Front Physiol ; 12: 640302, 2021.
Artículo en Inglés | MEDLINE | ID: mdl-33776794

RESUMEN

Many sea-level residents suffer from acute mountain sickness (AMS) when first visiting altitudes above 4,000 m. Exercise tolerance also decreases as altitude increases. We observed exercise capacity at sea level and under a simulated hypobaric hypoxia condition (SHHC) to explore whether the response to exercise intensity represented by physiological variables could predict AMS development in young men. Eighty young men from a military academy underwent a standard treadmill exercise test (TET) and biochemical blood test at sea level, SHHC, and 4,000-m altitude, sequentially, between December 2015 and March 2016. Exercise-related variables and 12-lead electrocardiogram parameters were obtained. Exercise intensity and AMS development were investigated. After exposure to high altitude, the count of white blood cells, alkaline phosphatase and serum albumin were increased (P < 0.05).

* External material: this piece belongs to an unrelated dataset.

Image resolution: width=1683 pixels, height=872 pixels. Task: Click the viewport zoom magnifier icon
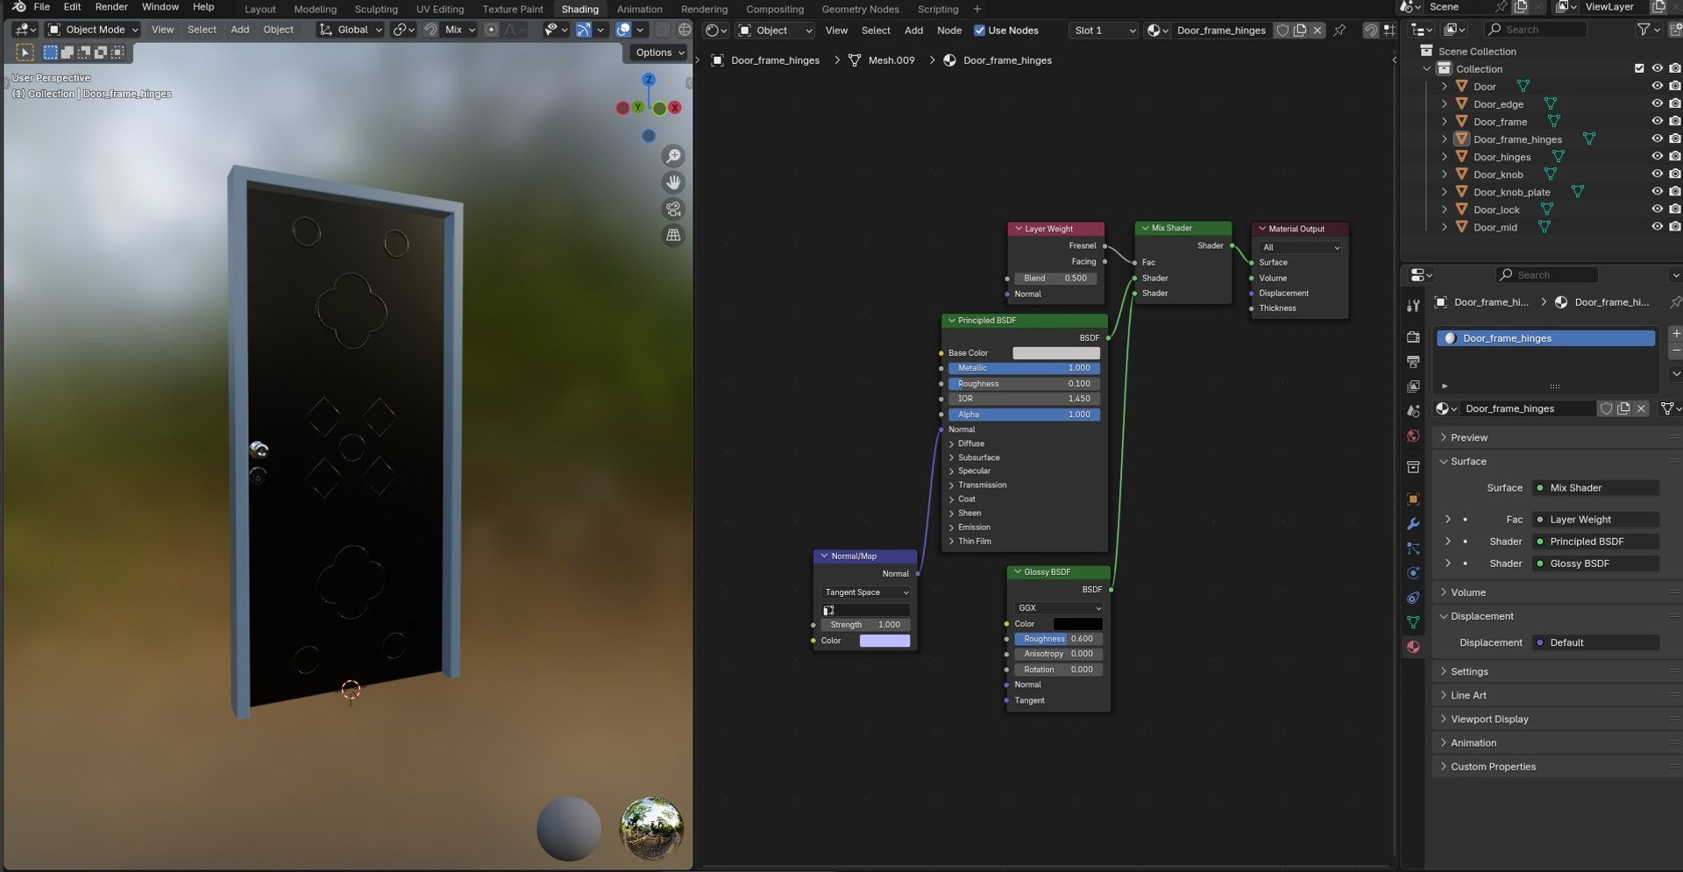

There were no significant differences in exercise time and metabolic equivalents (METs) between SHHC and high-altitude exposures (7.05 ± 1.02 vs. 7.22 ± 0.96 min, P = 0.235; 9.62 ± 1.11 vs. 9.38 ± 1.12, P = 0.126, respectively). However, these variables were relatively higher at sea level (8.03 ± 0.24 min, P < 0.01; 10.05 ± 0.31, P < 0.01, respectively). Thus, subjects displayed an equivalent exercise tolerance upon acute exposure to high altitude and to SHHC. The trends of cardiovascular hemodynamics during exercise under the three different conditions were similar. However, both systolic blood pressure and the rate-pressure product at every TET stage were higher at high altitude and under the SHHC than at sea level. After acute exposure to high altitude, 19 (23.8%) subjects developed AMS. Multivariate logistic regression analysis showed that METs under the SHHC {odds ratio (OR) 0.355 per unit increment [95% confidence intervals (CI) 0.159-0.793], P = 0.011}, diastolic blood pressure (DBP) at rest under SHHC [OR 0.893 per mmHg (95%CI 0.805-0.991), P = 0.030], and recovery DBP 3 min after exercise at sea level [OR 1.179 per mmHg (95%CI 1.043-1.333), P = 0.008] were independently associated with AMS. The predictive model had an area under the receiver operating characteristic curve of 0.886 (95%CI 0.803-0.969, P < 0.001). Thus, young men have similar exercise tolerance in acute exposure to high altitude and to SHHC. Moreover, AMS can be predicted with superior accuracy using characteristics easily obtainable with TET.